Re: Plan 14 Proposal

From: John Cowan (john_cowan@hotmail.com)
Date: Mon Aug 04 1997 - 14:57:54 EDT


ue to network problems, I can read mail at cowan@ccil.org, but
can't post/reply/send from there. Please direct all private replies
to cowan@ccil.org , not the HotMail address. Thanks.

This is a document I sent to the Unicode Technical Committee
for their consideration: it represents my views on Unicode
tagging. It endorses the Plane 14 proposal, but adds a
mechanism for people to create "public generic tags" that will not
collide with other people's generic tags.

Title: Plane 14 Characters for Generic Tags - Response
Source: John Cowan <cowan@ccil.org>
Primary Author: John Cowan (no affiliation)
Status: Expert contribution
Action: For the consideration of UTC
References: See end of this document
Distribution: UTC and elsewhere as appropriate

This contribution is meant to be read in conjunction with
"Plane 14 Characters for Generic Tags" proposal
from the UTC Working Group on Tagging and Annotation.

I urge the UTC to adopt the proposal with the following
substantive change, a drop-in replacement for the section
"Generic Tags":

Generic Tags

Generic tags are tags whose meaning is completely unspecified
by the standard.
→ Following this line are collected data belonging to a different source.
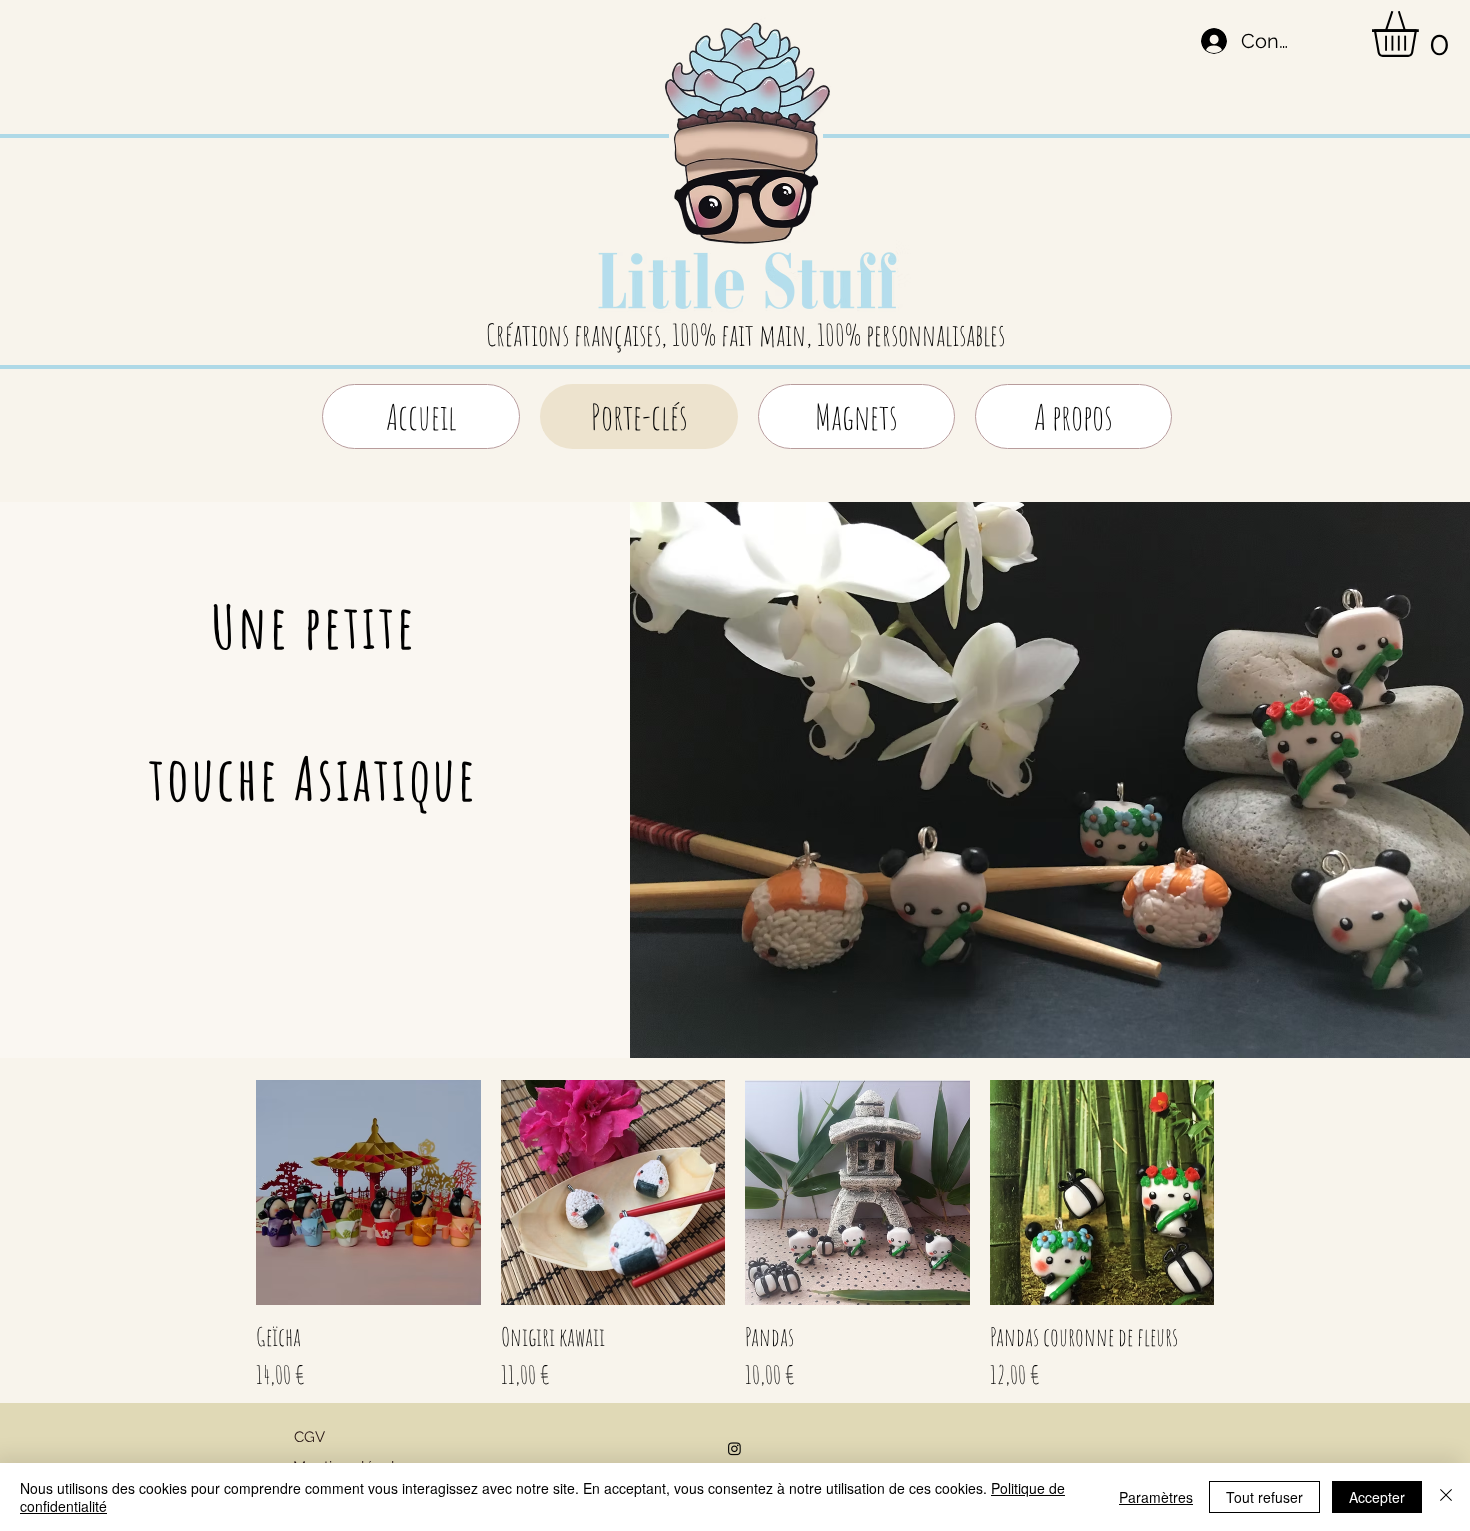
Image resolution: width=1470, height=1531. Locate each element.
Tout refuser (1264, 1497)
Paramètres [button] (1156, 1497)
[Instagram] (734, 1448)
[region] (747, 182)
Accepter (1377, 1497)
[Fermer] (1446, 1497)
Generic tags may be used by cooperating parties
which have agreed on how to interpret the tag values they
contain. This agreement is subject to negotiation of a higher-level
protocol by the interoperating processes.

A generic tag is identified by prefixing a tag value with
U-000E0000 GENERIC TAG.

For example, two interoperating processes may agree to use
dinglesnort tagging, making use of the Plane 14 generic tags.
To embed a dinglesnort tag with the value "glop_8" in Unicode
plain text, the ASCII values of the string "glop_8" are converted
to Plane 14 tag characters, and GENERIC TAG is prefixed:

U-000E0000 U-000E0067 U-000E006C U-000E006F U-000E0070 U-000E005F
U-000E0038

The value of this string is expressed in whichever encoding form
is required (UCS-4, UTF-16, UTF-8, UTF-7) and embedded in text at
the relevant point.

Some organizations may wish to devise generic tags that are
guaranteed not to conflict with the generic tags assigned by
other organizations. Pursuant to this, generic tags whose first
character is a capital ASCII letter, called "public generic tags",
shall only be created according to the following conventions.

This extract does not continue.